(Items from a dataset)
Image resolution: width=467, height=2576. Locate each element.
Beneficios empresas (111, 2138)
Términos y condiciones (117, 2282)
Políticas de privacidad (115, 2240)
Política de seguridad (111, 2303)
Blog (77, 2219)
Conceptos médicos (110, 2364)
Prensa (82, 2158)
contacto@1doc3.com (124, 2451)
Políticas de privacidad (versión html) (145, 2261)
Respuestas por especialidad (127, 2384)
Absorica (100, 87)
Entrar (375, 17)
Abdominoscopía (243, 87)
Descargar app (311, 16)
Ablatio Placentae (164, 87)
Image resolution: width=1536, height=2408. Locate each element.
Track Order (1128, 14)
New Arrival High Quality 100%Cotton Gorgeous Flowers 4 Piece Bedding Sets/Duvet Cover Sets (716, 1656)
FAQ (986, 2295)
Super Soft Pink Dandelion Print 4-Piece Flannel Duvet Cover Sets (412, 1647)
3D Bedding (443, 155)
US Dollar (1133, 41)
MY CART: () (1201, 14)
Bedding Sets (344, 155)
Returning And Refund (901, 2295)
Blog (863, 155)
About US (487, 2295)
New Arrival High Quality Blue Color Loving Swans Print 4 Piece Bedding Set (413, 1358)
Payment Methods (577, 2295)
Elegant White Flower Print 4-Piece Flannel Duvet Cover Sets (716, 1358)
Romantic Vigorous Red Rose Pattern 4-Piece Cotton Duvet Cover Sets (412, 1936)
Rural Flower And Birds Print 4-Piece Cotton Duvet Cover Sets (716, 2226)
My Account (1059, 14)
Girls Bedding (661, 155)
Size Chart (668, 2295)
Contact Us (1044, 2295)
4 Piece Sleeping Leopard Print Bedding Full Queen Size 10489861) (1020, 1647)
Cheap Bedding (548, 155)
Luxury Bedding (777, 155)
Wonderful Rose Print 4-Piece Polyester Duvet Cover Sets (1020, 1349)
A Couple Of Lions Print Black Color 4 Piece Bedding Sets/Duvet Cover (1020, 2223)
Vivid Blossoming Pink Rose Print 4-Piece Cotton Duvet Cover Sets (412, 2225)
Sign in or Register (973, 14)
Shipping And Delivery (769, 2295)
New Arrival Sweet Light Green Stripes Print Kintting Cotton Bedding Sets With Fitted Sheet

WHAT NEEDS TO BE DONE
Put the records above into a JSON list of strings, with one string for each line and no blank lines.

SOLUTION TO THIS PROBLEM
[
  "Image resolution: width=467, height=2576. Locate each element.",
  "Beneficios empresas (111, 2138)",
  "Términos y condiciones (117, 2282)",
  "Políticas de privacidad (115, 2240)",
  "Política de seguridad (111, 2303)",
  "Blog (77, 2219)",
  "Conceptos médicos (110, 2364)",
  "Prensa (82, 2158)",
  "contacto@1doc3.com (124, 2451)",
  "Políticas de privacidad (versión html) (145, 2261)",
  "Respuestas por especialidad (127, 2384)",
  "Absorica (100, 87)",
  "Entrar (375, 17)",
  "Abdominoscopía (243, 87)",
  "Descargar app (311, 16)",
  "Ablatio Placentae (164, 87)",
  "Image resolution: width=1536, height=2408. Locate each element.",
  "Track Order (1128, 14)",
  "New Arrival High Quality 100%Cotton Gorgeous Flowers 4 Piece Bedding Sets/Duvet Cover Sets (716, 1656)",
  "FAQ (986, 2295)",
  "Super Soft Pink Dandelion Print 4-Piece Flannel Duvet Cover Sets (412, 1647)",
  "3D Bedding (443, 155)",
  "US Dollar (1133, 41)",
  "MY CART: () (1201, 14)",
  "Bedding Sets (344, 155)",
  "Returning And Refund (901, 2295)",
  "Blog (863, 155)",
  "About US (487, 2295)",
  "New Arrival High Quality Blue Color Loving Swans Print 4 Piece Bedding Set (413, 1358)",
  "Payment Methods (577, 2295)",
  "Elegant White Flower Print 4-Piece Flannel Duvet Cover Sets (716, 1358)",
  "Romantic Vigorous Red Rose Pattern 4-Piece Cotton Duvet Cover Sets (412, 1936)",
  "Rural Flower And Birds Print 4-Piece Cotton Duvet Cover Sets (716, 2226)",
  "My Account (1059, 14)",
  "Girls Bedding (661, 155)",
  "Size Chart (668, 2295)",
  "Contact Us (1044, 2295)",
  "4 Piece Sleeping Leopard Print Bedding Full Queen Size 10489861) (1020, 1647)",
  "Cheap Bedding (548, 155)",
  "Luxury Bedding (777, 155)",
  "Wonderful Rose Print 4-Piece Polyester Duvet Cover Sets (1020, 1349)",
  "A Couple Of Lions Print Black Color 4 Piece Bedding Sets/Duvet Cover (1020, 2223)",
  "Vivid Blossoming Pink Rose Print 4-Piece Cotton Duvet Cover Sets (412, 2225)",
  "Sign in or Register (973, 14)",
  "Shipping And Delivery (769, 2295)",
  "New Arrival Sweet Light Green Stripes Print Kintting Cotton Bedding Sets With Fitted Sheet"
]